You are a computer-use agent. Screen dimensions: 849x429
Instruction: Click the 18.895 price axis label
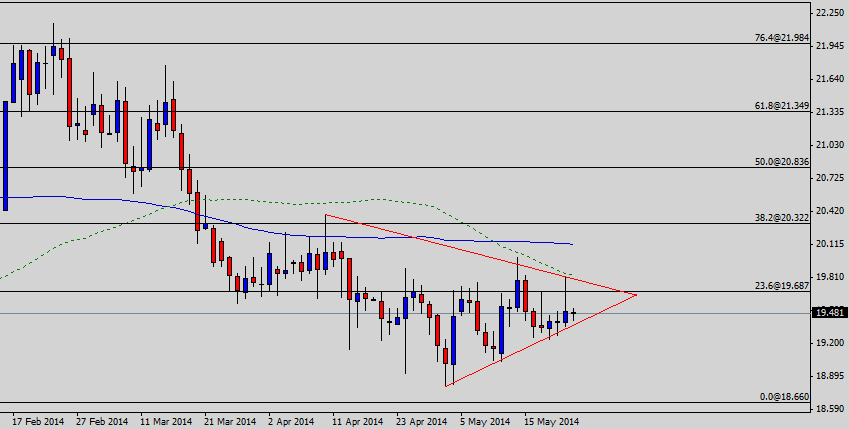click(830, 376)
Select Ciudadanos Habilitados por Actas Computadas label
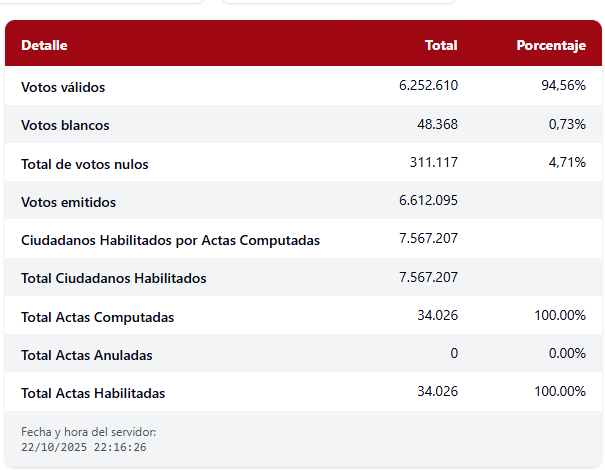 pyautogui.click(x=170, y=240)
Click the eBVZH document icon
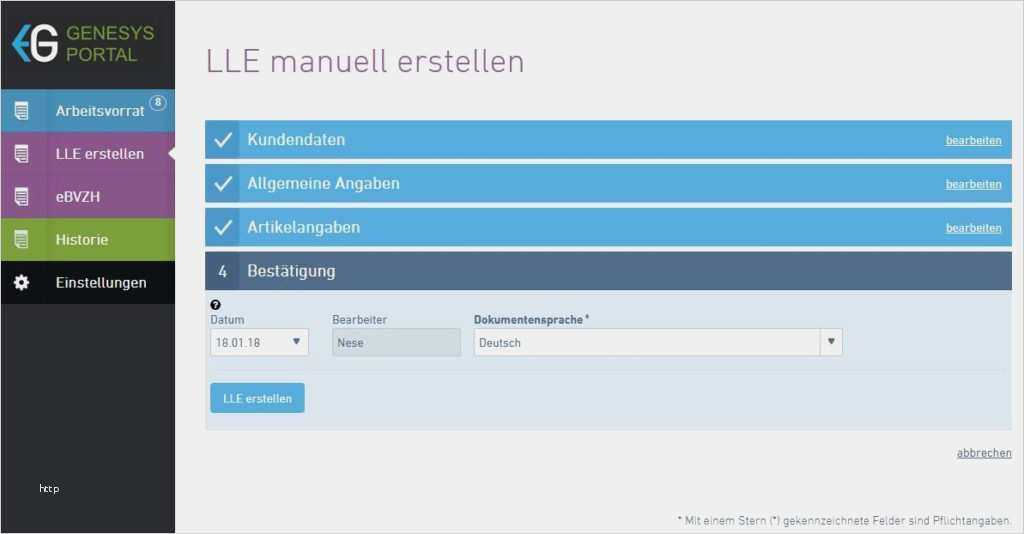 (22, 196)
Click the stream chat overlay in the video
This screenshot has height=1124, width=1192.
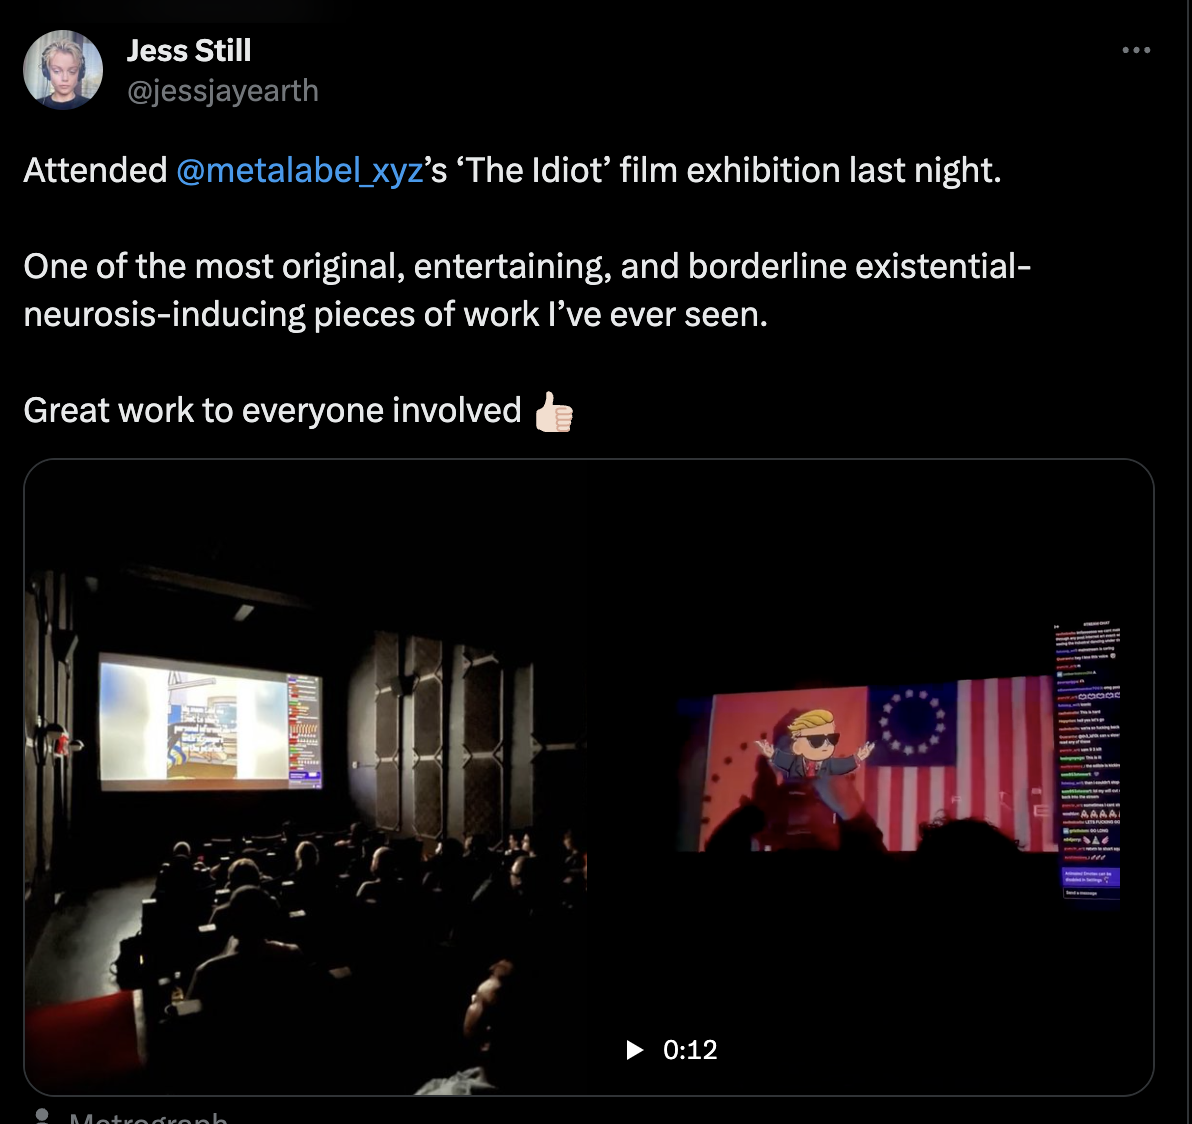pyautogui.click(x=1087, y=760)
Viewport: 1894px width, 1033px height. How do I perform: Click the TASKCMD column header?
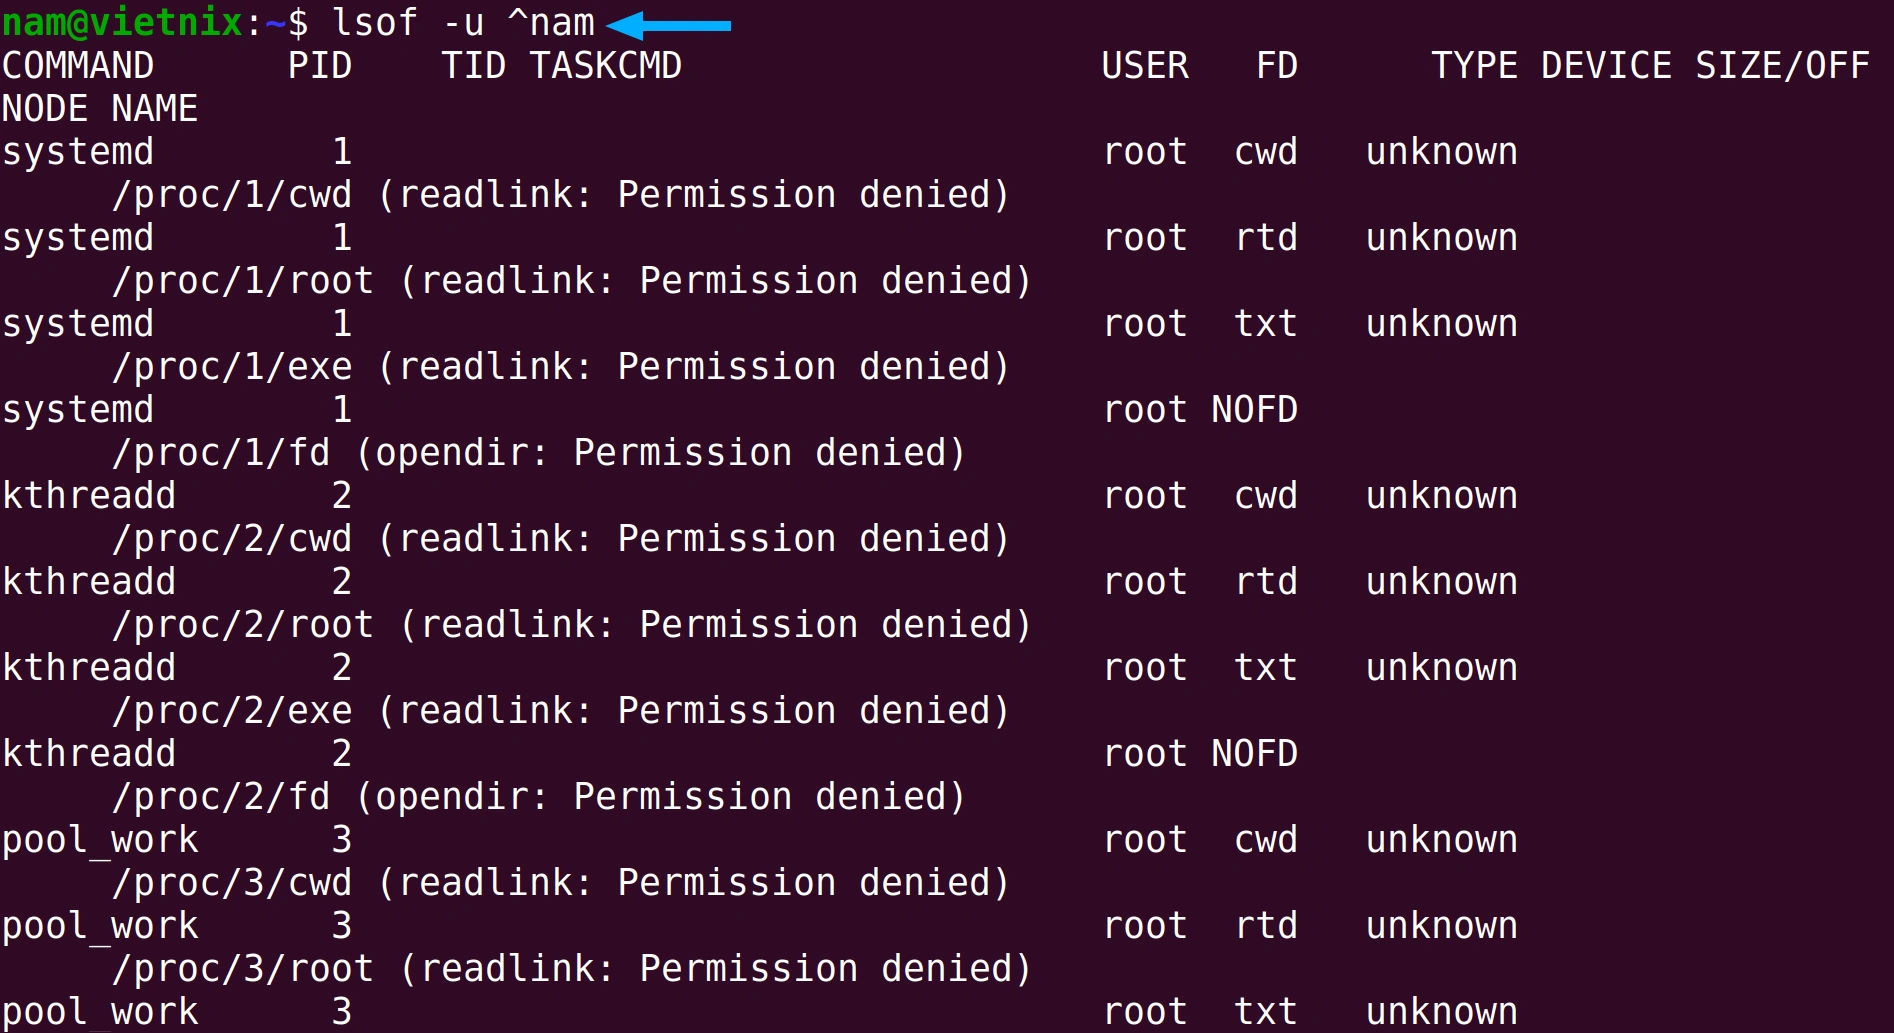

What is expected>
Repeat each line word for word, from the one with "Instruction: Click the" down to the last line of the data, and keep the pictures out of it.

Response>
Instruction: Click the 18.895 price axis label
click(830, 376)
Select Ciudadanos Habilitados por Actas Computadas label
 pyautogui.click(x=170, y=240)
Click the eBVZH document icon
 (22, 196)
Click the stream chat overlay in the video
This screenshot has height=1124, width=1192.
pyautogui.click(x=1087, y=760)
Viewport: 1894px width, 1033px height. How do I perform: Click the TASKCMD column header?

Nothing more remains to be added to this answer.